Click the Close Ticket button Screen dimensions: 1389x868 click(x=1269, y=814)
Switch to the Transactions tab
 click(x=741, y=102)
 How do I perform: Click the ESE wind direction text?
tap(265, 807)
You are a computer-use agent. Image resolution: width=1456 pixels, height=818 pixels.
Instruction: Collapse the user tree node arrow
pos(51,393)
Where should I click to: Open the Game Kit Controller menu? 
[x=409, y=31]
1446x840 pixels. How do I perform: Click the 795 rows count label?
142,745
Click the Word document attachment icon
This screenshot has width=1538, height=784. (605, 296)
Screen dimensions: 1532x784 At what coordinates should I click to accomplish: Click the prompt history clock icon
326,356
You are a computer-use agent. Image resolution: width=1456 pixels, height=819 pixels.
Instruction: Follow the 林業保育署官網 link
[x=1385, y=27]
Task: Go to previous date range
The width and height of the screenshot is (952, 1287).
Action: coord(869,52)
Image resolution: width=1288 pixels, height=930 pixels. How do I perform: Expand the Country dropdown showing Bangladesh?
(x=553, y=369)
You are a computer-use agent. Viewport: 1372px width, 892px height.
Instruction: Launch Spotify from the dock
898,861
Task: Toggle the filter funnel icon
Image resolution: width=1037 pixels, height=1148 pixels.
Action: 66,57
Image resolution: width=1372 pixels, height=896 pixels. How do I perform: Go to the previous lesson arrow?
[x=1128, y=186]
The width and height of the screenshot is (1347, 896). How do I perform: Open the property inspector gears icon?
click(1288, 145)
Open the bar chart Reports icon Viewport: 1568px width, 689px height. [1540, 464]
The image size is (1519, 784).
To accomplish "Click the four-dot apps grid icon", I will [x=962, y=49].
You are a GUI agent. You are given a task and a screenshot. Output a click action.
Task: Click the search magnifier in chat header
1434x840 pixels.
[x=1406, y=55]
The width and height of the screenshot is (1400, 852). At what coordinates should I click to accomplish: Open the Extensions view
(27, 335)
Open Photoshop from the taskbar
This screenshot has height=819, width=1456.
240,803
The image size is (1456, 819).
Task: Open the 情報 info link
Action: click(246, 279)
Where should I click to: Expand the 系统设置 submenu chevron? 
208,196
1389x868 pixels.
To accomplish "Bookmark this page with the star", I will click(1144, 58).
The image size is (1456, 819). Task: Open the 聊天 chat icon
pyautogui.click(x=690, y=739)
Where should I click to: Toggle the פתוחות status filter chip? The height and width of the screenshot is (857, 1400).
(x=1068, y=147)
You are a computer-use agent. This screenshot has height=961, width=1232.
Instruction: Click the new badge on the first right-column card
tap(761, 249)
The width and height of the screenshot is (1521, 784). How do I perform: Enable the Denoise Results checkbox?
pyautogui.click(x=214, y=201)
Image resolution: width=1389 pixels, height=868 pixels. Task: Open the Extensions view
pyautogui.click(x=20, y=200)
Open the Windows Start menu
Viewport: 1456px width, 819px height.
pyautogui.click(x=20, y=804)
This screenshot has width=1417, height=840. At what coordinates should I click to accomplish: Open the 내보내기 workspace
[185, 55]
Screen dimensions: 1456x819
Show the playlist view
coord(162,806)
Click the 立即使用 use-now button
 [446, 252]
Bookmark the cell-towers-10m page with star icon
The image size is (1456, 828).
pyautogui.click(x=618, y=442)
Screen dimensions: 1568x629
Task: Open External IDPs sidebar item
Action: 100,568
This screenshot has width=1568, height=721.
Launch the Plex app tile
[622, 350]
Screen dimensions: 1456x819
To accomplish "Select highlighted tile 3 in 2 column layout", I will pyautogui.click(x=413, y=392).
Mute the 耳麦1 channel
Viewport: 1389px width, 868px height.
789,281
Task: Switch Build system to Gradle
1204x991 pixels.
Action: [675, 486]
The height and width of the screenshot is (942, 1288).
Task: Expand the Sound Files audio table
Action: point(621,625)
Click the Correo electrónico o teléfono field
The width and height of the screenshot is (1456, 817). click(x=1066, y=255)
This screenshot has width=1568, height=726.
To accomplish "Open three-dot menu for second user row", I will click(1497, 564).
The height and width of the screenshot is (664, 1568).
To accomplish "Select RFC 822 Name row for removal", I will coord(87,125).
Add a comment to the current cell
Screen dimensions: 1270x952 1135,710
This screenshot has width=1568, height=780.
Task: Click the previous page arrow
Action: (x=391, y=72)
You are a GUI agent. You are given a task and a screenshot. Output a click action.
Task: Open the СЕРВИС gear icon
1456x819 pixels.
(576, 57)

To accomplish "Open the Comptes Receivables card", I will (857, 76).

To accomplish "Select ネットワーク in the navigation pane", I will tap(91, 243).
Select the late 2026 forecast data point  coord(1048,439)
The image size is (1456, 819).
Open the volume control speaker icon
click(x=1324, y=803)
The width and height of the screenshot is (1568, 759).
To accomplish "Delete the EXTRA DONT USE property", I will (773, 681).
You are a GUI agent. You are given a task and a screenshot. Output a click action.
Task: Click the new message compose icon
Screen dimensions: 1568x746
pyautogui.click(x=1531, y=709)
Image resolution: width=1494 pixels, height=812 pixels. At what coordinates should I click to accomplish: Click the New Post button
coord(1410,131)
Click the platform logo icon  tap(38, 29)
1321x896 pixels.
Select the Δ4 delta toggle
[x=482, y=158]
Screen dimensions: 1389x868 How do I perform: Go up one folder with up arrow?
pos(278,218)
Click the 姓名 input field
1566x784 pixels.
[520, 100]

▶ [EXERCISE DESCRIPTION]:
Go over the data above and copy every line that has the word "agent" in it.

▶ [ANSWER SPACE]:
You are a computer-use agent. Image resolution: width=1456 pixels, height=818 pixels.
You are a computer-use agent. Image resolution: width=1456 pixels, height=819 pixels.
You are a computer-use agent. Viewport: 1372px width, 892px height.
You are a GUI agent. You are given a task and a screenshot. Output a click action.
You are a computer-use agent. This screenshot has height=961, width=1232.
You are a GUI agent. You are given a task and a screenshot. Output a click action.
You are a GUI agent. You are given a task and a screenshot. Output a click action.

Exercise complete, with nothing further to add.